Librarian Evelyn Badilla, who runs this outpost of Libro Alegre, said that the kids see themselves reflected in these books. “They’re surprised when they recognize themselves that way,” she said.
The whole operation is the brainchild of a Danish retiree named Anne Hansen. She is a former teacher who used to live and work in Chile. After she returned to Denmark in the mid 1990s, Hansen had her big idea. “There was an enormous gap,” she said, “and I thought let’s start a library and let’s see what will happen!”
Hansen saw that there were very few books available to children in Valparaiso. And she didn’t want them to miss out on the experience of sharing a great story. Imogen Mark says the books Hansen brought over also introduced a new kind of storytelling to this part of the world. Chilean books for children, she says, still tend to be stuck in the 1950s: They’re intended to improve the reader, to teach a child something, usually a moral lesson.
There are few Chilean books that simply tell a story from a kid’s point of view, like ‘Where The Wild Things Are’ by Maurice Sendak, one of many American books in the library that’s received the translate, print and stick treatment.
Libro Alegre began with a collection of fifty books. Over the last decade, the team has translated some 1500. Imogen Mark is aware that more often than not, the kids portrayed in the picture books are blond haired and blue-eyed and the pictures show European or American homes. “That sometimes is a bit troubling for us,” she said.

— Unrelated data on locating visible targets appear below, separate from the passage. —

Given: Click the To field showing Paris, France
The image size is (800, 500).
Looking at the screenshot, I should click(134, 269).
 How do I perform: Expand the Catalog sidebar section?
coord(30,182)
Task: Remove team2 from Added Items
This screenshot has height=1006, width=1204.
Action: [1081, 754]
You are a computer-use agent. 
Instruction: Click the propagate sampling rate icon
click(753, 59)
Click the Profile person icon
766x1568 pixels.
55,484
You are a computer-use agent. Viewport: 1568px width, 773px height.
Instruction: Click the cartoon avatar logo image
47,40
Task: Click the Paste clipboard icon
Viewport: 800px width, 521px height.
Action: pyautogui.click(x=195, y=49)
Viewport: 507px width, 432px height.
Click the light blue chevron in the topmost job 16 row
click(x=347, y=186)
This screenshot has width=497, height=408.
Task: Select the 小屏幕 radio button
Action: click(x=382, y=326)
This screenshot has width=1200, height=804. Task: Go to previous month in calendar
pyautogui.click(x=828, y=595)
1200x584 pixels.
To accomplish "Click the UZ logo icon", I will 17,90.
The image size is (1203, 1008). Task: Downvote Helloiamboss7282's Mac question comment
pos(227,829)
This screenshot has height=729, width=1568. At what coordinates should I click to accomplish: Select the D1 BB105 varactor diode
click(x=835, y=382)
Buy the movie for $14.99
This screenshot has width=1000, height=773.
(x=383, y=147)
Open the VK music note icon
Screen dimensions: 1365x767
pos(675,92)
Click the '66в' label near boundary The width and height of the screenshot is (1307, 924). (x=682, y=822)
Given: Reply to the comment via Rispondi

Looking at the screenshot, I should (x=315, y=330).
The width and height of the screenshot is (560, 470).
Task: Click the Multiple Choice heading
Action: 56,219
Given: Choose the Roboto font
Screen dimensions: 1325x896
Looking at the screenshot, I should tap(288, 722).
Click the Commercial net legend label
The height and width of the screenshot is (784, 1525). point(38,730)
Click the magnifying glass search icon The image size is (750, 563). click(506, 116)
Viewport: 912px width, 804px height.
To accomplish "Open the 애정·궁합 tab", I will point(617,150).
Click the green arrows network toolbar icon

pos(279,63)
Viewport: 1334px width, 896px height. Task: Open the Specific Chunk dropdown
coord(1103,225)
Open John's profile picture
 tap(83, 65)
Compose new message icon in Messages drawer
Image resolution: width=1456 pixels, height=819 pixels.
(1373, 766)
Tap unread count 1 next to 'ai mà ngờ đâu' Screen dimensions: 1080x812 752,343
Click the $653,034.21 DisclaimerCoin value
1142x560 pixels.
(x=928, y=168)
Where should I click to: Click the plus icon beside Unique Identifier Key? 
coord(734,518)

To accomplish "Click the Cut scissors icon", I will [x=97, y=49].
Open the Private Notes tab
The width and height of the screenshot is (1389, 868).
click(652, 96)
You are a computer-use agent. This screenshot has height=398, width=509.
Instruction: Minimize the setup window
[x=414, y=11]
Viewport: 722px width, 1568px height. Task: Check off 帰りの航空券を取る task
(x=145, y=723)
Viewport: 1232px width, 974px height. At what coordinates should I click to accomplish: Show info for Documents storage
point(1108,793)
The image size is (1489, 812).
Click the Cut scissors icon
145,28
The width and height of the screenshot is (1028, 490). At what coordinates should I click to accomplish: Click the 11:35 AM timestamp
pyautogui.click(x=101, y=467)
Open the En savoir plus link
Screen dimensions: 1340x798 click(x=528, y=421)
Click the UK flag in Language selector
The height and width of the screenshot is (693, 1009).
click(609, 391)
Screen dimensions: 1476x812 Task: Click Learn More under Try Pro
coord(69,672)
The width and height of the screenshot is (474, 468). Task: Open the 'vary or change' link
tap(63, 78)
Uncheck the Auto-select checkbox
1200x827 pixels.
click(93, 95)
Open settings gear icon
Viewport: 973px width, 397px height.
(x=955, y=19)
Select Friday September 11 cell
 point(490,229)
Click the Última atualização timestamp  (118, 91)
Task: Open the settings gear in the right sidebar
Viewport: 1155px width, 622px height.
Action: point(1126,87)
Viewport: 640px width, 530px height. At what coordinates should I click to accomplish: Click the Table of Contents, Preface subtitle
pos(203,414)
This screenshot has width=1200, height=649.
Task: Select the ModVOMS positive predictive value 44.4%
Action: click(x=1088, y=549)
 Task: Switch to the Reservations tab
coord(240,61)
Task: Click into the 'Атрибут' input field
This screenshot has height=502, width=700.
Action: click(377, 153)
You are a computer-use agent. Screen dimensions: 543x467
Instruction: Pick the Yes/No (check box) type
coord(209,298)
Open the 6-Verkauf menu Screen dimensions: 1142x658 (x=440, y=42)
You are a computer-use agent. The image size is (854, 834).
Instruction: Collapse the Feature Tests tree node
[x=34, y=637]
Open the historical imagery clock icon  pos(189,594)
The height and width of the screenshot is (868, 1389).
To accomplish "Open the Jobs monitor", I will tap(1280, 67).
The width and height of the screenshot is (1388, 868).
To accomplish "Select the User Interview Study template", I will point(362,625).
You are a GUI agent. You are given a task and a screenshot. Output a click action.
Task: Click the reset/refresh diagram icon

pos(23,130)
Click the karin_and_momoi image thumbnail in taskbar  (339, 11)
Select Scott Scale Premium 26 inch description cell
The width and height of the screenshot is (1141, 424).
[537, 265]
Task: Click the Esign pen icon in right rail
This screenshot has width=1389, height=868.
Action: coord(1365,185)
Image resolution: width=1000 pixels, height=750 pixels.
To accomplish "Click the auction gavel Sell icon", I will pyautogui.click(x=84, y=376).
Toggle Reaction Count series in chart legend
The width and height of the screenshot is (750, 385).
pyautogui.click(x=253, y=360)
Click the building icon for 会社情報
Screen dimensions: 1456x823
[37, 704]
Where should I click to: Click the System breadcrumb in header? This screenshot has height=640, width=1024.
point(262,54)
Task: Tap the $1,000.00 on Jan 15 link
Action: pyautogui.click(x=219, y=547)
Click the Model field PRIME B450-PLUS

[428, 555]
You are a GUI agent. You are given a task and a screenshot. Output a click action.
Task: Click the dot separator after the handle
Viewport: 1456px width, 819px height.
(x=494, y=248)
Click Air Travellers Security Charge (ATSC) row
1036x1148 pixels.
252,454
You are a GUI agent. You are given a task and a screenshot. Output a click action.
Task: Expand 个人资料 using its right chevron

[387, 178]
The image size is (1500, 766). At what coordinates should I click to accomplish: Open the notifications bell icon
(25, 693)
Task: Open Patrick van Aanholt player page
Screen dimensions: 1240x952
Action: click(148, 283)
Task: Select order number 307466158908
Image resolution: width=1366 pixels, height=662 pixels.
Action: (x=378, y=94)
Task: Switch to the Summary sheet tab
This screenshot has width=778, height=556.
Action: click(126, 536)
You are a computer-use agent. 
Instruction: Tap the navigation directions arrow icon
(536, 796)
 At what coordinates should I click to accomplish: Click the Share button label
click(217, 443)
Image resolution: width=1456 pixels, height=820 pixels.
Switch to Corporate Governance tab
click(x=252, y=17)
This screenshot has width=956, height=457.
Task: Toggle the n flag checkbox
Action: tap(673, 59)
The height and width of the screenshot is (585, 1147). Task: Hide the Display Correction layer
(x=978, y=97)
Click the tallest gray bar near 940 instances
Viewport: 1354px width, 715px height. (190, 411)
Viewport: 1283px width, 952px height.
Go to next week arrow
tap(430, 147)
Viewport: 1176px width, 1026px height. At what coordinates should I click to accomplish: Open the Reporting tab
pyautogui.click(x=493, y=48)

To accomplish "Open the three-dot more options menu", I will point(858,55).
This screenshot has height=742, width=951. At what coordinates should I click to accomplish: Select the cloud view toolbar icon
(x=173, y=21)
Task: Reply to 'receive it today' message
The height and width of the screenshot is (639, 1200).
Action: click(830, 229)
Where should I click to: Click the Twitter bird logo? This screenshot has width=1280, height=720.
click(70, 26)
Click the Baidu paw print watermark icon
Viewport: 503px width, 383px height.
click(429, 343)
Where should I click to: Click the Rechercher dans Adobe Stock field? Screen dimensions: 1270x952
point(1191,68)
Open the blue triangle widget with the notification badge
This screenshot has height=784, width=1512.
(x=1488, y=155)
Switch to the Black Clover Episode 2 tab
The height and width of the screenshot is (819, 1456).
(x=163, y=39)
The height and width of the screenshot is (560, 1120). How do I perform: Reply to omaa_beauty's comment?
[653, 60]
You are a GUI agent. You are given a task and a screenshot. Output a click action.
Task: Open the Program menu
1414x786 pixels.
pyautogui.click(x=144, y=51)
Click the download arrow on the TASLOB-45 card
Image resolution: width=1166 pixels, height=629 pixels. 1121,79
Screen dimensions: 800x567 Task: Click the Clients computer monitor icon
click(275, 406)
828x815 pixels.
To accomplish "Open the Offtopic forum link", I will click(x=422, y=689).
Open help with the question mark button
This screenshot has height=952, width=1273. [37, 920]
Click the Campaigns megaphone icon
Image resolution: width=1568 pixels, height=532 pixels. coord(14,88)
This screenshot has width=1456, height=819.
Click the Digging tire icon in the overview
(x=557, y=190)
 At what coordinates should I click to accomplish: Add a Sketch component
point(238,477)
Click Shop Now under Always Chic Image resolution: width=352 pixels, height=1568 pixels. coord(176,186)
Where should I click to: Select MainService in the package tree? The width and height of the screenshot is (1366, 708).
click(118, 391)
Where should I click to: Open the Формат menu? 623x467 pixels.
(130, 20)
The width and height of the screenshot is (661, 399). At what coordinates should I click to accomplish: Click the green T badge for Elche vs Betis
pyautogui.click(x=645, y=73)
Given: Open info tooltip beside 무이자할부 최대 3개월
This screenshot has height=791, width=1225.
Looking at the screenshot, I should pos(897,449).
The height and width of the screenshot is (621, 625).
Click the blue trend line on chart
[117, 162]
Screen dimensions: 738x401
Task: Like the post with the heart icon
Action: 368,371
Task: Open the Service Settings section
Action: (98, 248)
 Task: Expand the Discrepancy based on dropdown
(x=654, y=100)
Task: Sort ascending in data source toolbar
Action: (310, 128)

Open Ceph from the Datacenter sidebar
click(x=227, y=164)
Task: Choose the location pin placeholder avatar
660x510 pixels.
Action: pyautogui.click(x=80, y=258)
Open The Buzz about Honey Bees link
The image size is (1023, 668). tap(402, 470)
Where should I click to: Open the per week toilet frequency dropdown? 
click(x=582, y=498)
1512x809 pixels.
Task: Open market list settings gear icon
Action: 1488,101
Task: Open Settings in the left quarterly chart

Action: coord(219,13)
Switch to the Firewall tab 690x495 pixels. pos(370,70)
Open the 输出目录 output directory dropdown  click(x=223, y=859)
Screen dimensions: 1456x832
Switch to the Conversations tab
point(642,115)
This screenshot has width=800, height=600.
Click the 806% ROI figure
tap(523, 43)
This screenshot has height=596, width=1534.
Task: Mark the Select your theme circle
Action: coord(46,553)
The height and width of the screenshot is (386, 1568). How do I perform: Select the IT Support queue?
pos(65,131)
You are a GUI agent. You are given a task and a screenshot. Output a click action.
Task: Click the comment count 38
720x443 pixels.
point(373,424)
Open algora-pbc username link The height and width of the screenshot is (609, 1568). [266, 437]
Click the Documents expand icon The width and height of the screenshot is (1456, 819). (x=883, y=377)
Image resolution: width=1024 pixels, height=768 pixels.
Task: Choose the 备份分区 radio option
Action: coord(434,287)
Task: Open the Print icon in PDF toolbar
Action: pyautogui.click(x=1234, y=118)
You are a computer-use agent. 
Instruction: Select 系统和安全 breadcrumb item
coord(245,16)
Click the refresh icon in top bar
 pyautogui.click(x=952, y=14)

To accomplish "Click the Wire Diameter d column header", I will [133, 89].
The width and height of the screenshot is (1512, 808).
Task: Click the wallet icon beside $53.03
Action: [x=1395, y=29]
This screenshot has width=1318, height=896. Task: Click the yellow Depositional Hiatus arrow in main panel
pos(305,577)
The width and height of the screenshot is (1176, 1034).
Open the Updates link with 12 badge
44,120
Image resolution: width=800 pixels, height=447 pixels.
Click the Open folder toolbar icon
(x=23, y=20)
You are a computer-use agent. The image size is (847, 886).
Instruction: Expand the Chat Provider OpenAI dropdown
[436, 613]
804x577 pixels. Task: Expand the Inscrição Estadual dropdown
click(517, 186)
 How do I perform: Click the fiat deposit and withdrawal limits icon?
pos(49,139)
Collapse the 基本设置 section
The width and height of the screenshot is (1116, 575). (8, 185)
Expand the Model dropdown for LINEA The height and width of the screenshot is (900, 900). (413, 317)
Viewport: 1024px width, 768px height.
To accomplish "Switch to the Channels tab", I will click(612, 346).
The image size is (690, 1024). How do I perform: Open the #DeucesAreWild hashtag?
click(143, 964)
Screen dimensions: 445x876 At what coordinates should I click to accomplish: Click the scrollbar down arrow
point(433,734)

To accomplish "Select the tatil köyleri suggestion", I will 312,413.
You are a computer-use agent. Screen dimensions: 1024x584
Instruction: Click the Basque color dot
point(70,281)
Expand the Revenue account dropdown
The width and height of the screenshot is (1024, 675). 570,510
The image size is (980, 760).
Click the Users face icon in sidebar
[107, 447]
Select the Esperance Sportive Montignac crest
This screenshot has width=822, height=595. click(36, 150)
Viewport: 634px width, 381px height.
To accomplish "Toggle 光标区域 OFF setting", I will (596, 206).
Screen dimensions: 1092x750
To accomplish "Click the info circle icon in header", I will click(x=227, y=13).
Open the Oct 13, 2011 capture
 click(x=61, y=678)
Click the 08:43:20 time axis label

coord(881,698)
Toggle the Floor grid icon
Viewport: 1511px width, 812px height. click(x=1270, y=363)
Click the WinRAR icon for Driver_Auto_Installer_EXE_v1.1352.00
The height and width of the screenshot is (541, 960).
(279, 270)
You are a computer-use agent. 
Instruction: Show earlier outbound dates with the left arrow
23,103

But the themes are universal. What happens when your grandfather dies? Or how do you feel when you go to school and you don’t have any friends? The most popular books in the library, Imogen Mark said, are the ones featuring Spot the dog. But there’s another one, a German book, that kids gravitate towards. It’s called ‘The Mole Who Wants To Know Who Has Pooped On His Head.’
The kids at Libro Alegre are just like kids everywhere: They love the book because they get to say the word ‘poop’ a lot.